Распорядок назначения комнат, однако, пришлось оставить прежним: как было у Шевелевых. Так хорошо обдумала все старая хозяйка, что трудно было ее перемудрить.
Сейчас же из темноватой прихожей шла налево крашенная масляной краской гостиная, в которой когда-то так неудачно подали оладьи с маком. Теперь гостиную было не узнать: она походила на лес, вместо картин висели чучела птиц, рога оленей и пальмы, купленные Павликом на толкучке. Портреты бабушек и дам в желтых платьях развесил Павел в комнате матери: мама была женщина — к ней женщины и подходили; всех же мужчин — дедов в вицмундирах с красными воротниками, кавалеров в жабо — Павел развесил по своей комнате, находившейся близ кухни. Мужчины должны быть с мужчинами, дамы — с дамами, но не наоборот. Этому порядку мама беспрекословно подчинилась.
По тем же причинам не захотел Павлик и спать с матерью в одной комнате. Конечно, Елизавета Николаевна желала иного, но кровать Павлика не поместилась в простенке из-за печки, и пришлось матери спать отдельно… Правда, можно было дверей на всю ночь не затворять.
И вот мать спала одна в своей женской комнате, зато у Павлика в «мужской» было мужчин хоть отбавляй. Они висели и по стенам, и над окнами, и в углублениях карнизов, даже на печной вьюшке уселся дед с эполетами, невзирая на возможность пожара.
Единственное, с чем мама задумала побороться, — это с хламом, принесенным Павликом с чердака. Павел приволок оттуда брошенные прежними хозяевами ящики и в них — покрытые столетней пылью склянки и составы, пропахшие мышами. Седая, словно беззубая мышь выскользнула из ящика свирепо, когда Павел дотронулся до порошков. Точно колдун или алхимик жил до Шевелевых в этом доме — такая масса была порошков и пузырьков. Попыталась Елизавета Николаевна бросить некоторые склянки в помойку, но пришел из пансиона Павел домой и очень рассердился. За гневом последовали и слезы, и в конце концов мать смирилась и с этим, а способный юноша стал химиком, начал «философский камень» искать.
Так увлекся Павел кабалистикой и алхимией, насчет которой имелось в ящиках специальное руководство, что позабыты были на время и стихи, и даже экзамены. Несмотря на строгое время, забегал алхимик по субботам по дороге домой в аптеку и накупал вычитанных в тайной книжечке снадобий: Kali carbonicum, Kali jodatum, hidrar garum chloricum furum dilutum.
Да и как было не покупать, когда в книжечке «Доктора магии» было ясно указано: «Natrum chloricum нужно сжечь,
Но вот была беда: как ни стремился Павлик зажечь Natrum chloricum — иначе говоря, поваренную соль, не горело оно, не вспыхивало — хоть плачь!

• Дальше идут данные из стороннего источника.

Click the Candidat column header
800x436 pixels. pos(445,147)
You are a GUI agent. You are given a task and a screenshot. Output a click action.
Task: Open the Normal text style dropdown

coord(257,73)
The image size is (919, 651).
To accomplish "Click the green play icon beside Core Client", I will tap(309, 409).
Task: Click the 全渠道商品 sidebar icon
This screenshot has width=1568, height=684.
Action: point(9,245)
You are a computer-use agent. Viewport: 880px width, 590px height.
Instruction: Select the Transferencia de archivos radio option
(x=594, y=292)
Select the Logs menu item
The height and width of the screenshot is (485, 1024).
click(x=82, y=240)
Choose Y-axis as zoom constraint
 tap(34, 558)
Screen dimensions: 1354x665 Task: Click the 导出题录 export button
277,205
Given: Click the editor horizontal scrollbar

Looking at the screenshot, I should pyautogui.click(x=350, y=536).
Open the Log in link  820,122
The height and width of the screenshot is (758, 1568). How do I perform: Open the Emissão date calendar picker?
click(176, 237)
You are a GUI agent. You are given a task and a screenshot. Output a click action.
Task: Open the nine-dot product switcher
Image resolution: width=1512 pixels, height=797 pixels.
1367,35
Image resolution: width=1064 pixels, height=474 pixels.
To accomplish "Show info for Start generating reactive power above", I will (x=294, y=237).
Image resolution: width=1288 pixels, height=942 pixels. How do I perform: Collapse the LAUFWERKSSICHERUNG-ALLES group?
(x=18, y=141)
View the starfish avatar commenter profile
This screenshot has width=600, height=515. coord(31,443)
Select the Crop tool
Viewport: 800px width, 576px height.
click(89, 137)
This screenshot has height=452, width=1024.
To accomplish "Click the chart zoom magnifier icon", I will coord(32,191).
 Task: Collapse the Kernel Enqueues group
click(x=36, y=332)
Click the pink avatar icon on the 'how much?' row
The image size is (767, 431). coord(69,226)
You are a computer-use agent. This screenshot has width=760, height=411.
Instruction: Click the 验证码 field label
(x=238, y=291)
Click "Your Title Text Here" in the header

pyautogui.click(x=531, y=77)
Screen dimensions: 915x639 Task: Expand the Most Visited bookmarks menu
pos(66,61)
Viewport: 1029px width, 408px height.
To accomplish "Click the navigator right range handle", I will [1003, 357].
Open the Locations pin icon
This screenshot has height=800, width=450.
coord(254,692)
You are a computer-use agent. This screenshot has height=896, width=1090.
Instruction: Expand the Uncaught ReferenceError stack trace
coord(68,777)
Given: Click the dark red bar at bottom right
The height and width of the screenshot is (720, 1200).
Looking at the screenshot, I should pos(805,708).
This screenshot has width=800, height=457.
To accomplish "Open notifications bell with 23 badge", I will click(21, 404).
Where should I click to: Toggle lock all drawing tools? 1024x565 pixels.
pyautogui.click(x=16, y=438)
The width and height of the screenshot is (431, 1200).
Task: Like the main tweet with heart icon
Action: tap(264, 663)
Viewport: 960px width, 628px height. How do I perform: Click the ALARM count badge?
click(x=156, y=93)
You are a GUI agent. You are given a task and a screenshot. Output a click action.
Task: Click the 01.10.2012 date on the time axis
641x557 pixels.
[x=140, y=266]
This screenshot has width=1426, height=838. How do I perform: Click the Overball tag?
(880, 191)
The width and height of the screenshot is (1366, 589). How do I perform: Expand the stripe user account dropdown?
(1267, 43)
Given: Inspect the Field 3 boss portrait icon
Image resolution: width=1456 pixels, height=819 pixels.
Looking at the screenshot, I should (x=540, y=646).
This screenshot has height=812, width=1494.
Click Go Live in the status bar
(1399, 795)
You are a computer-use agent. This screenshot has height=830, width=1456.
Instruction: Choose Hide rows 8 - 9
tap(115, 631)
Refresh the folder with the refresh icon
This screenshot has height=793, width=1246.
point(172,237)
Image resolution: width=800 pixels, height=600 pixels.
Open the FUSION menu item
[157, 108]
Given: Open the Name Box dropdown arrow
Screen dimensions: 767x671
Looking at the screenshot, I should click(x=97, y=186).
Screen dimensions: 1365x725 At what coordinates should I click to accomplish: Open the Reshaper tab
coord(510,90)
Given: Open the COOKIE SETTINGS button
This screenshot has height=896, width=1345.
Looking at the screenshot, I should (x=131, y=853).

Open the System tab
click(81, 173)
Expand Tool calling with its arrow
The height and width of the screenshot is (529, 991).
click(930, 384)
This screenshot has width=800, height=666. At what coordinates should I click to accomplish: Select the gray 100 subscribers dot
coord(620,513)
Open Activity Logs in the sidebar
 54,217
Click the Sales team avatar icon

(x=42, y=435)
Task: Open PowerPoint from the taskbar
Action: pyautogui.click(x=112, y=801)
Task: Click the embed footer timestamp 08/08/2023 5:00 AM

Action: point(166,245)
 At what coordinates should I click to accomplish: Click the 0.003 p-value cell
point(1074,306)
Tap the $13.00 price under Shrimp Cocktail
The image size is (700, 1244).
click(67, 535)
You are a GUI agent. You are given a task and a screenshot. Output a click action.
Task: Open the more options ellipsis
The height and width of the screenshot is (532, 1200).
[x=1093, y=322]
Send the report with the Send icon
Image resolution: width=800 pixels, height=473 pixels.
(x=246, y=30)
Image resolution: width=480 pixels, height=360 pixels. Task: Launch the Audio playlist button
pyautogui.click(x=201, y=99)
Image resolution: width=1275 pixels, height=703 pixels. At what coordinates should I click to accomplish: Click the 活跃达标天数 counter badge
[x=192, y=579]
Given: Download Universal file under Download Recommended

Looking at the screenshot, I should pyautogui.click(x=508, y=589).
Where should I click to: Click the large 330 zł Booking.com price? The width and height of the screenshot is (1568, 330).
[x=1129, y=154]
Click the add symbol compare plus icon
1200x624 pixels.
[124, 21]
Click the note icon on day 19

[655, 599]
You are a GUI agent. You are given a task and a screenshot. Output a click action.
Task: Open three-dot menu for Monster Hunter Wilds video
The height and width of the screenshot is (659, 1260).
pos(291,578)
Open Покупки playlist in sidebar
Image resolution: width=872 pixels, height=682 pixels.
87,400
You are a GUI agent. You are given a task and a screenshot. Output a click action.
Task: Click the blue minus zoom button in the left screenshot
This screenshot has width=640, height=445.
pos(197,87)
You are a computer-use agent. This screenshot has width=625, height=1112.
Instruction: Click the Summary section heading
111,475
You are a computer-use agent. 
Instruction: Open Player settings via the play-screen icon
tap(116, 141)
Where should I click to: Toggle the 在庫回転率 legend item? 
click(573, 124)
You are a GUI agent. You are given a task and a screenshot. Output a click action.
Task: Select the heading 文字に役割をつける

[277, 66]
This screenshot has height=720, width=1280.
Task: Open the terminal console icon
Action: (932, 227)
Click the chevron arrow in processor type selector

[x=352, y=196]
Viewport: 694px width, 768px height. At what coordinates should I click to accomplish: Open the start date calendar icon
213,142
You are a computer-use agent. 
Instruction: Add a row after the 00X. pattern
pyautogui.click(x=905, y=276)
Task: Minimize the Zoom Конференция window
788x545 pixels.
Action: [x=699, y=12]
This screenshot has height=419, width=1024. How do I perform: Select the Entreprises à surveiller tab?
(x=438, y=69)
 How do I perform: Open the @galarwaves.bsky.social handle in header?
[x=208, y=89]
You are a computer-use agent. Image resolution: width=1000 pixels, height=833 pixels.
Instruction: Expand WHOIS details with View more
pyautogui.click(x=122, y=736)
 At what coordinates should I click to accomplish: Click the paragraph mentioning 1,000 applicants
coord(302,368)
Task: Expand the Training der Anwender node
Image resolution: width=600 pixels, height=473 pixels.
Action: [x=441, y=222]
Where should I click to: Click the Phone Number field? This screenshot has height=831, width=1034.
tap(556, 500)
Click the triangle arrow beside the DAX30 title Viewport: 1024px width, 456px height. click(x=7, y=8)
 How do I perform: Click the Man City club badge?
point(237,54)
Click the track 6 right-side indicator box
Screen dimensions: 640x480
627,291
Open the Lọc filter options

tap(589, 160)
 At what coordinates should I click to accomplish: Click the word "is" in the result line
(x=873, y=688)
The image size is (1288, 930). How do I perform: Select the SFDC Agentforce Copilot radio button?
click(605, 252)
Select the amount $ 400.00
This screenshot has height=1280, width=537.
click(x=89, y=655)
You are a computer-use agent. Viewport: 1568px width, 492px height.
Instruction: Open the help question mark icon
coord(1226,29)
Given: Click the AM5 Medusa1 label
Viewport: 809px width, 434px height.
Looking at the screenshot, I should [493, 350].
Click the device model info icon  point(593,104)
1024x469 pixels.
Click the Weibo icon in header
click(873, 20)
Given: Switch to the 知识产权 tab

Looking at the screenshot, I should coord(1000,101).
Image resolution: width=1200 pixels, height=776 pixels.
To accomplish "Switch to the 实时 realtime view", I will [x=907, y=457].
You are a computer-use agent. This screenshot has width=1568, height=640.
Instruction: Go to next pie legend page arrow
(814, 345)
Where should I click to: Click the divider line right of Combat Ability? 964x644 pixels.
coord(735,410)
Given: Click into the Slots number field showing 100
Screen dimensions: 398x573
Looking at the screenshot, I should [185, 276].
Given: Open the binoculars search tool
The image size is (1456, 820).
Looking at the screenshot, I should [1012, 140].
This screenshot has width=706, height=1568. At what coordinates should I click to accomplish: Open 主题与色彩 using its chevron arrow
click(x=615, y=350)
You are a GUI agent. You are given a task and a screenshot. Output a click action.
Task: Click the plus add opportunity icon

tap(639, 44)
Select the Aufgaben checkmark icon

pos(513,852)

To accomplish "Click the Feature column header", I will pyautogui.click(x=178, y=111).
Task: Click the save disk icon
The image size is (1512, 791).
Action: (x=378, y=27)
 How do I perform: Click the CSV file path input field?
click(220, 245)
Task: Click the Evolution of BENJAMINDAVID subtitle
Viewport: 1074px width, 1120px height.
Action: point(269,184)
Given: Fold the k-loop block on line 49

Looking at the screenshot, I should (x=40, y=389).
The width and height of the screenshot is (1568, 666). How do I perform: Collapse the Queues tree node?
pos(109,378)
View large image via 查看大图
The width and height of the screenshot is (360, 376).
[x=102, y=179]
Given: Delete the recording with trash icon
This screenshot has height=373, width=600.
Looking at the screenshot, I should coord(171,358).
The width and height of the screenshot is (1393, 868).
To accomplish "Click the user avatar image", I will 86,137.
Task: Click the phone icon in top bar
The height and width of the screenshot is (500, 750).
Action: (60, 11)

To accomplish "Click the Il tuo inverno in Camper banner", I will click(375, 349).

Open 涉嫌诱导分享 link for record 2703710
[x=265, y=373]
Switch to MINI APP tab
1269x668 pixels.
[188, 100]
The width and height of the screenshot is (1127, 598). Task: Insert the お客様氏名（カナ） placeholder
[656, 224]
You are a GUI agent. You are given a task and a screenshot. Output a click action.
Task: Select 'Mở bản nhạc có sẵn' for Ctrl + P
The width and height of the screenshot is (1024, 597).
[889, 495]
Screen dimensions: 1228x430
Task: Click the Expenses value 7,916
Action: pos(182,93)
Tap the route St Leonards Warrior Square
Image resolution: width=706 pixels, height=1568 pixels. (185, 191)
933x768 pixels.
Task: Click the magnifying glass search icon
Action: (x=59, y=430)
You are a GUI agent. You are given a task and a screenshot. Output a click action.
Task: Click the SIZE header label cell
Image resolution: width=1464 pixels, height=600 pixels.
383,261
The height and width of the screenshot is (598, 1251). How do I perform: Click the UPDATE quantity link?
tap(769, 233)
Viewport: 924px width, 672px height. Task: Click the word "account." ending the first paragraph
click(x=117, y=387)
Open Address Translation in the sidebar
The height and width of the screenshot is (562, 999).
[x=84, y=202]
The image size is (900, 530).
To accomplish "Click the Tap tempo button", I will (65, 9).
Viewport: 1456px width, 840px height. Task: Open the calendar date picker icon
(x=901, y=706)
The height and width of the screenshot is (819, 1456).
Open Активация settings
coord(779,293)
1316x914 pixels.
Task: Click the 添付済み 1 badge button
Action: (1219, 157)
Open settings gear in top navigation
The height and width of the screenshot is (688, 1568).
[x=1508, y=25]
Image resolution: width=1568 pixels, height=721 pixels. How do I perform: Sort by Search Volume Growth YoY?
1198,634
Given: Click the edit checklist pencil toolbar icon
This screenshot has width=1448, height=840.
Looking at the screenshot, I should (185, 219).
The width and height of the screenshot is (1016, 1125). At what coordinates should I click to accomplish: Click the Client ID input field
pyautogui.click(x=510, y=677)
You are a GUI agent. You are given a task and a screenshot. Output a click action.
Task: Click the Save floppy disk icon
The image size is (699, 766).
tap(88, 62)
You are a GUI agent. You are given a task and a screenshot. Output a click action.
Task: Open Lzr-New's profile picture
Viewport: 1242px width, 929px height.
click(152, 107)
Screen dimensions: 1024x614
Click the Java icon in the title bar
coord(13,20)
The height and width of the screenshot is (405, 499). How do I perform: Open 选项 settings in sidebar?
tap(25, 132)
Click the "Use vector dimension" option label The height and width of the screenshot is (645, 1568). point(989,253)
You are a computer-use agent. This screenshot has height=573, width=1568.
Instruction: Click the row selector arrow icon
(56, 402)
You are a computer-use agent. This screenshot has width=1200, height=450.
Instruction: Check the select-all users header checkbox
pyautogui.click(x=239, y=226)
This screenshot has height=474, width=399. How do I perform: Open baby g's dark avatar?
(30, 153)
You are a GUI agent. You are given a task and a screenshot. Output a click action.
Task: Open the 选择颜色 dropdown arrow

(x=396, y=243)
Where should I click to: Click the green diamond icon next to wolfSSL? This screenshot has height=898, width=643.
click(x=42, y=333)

Не всегда верными оказывались и другие советы «доктора магии», и часто, очень часто отходил алхимик от опытного стола огорченный. То не горело, это не плавилось, это не растворялось, это не измельчалось. По «доктору магии» все шло складно, а на деле выходило не ладно. Пришел Умитбаев и на смех поднял: «Вся алхимия — вранье!»
И как сразу зажегся, так сразу и остыл Павлик в любви к химии. Правда, он еще покупал порою медикаменты и пробирки, но далеко уже не с тем пафосом, — не выходила магия на деле, действительно все было «вранье».
И, оставив магию, опять обратился Павел к тому, что было и вернее и ближе: к стихам.
Снова достал он из тумбочки зеленые тетрадки, столь тщательно запираемые «на ключ, неизвестные даже маме. Перечитывал Павлик, и исправлял, и снова читал, склоняясь к свече, и сладкие звоны рождались в сердце, отчего оно начинало дрожать, а затем эти звоны переходили в мозг, плавились, превращаясь в мелодию, и бежали на бумагу.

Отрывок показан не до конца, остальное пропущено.